**What the exercise asks**
Answer these questions from the forum thread on skills assessment below:
1. For how many years of experience did Engineers Australia recognize the original poster in the skills assessment?
2. Whom does the reply from Lovepreet607115 recommend consulting?
3. According to RDStranger, how many years of work experience earn the maximum points?

**Page extract**
######

# experience of more than 10 years but recognised by EA for 7 years only, Eoi invited shows 10 years,



## ansarhussain104

Hi, 
My EOI shows experience of more than 10 years but Engineers Australia has recognized in my skills assessment for only 7 years, I got invited for the visa and my skills assessment has expired, Please anyone can suggest me as what to do.I have submitted my application for a duplicate letter but I am afraid that it will only be assessed upto 7 years and not more than that.
Which would mean that I wont be able to prove my points from EOI. 
PLEASE ADVICE.


----------



## Lovepreet607115

if you claimed points for 10 years on EOI, then current skills assessment should show 10 years otherwise its TOOO risky. refer some MARA agent.


----------



## RDStranger

ansarhussain104 said:


> Hi,
> My EOI shows experience of more than 10 years but Engineers Australia has recognized in my skills assessment for only 7 years, I got invited for the visa and my skills assessment has expired, Please anyone can suggest me as what to do.I have submitted my application for a duplicate letter but I am afraid that it will only be assessed upto 7 years and not more than that.
> Which would mean that I wont be able to prove my points from EOI.
> PLEASE ADVICE.


If your assessment is expired I am assuming it is older than 3 years and at that time you were assessed for 7 years of work experience. So as at today you anyways have accumulated 10 years of work experience. The maximum points allocated are for 8 years of work experience - anything over that no one cares.


----------

######

**Data excerpt**
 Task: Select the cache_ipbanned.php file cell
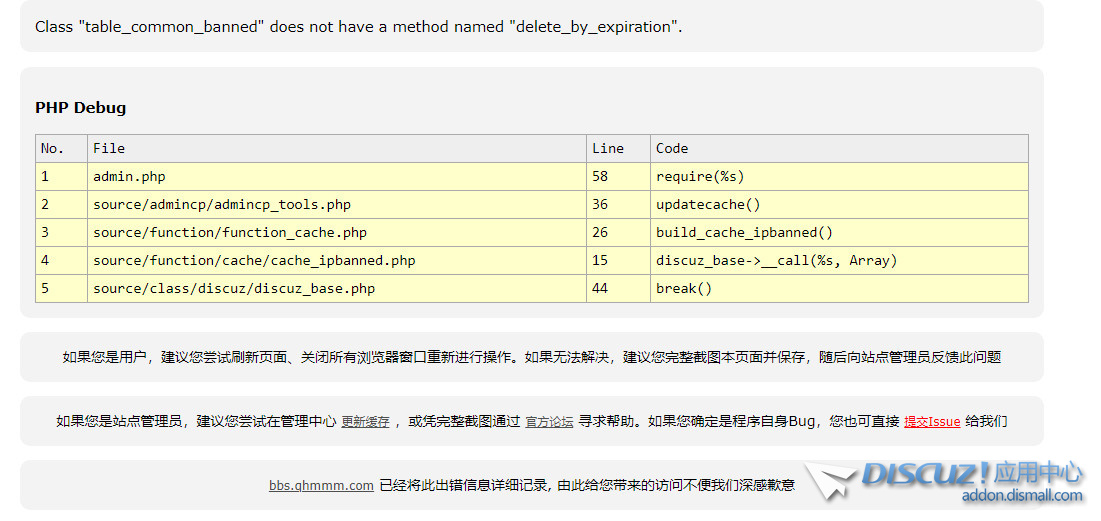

######

**Result for this exercise**
1. 7 years.
2. A MARA agent.
3. 8 years.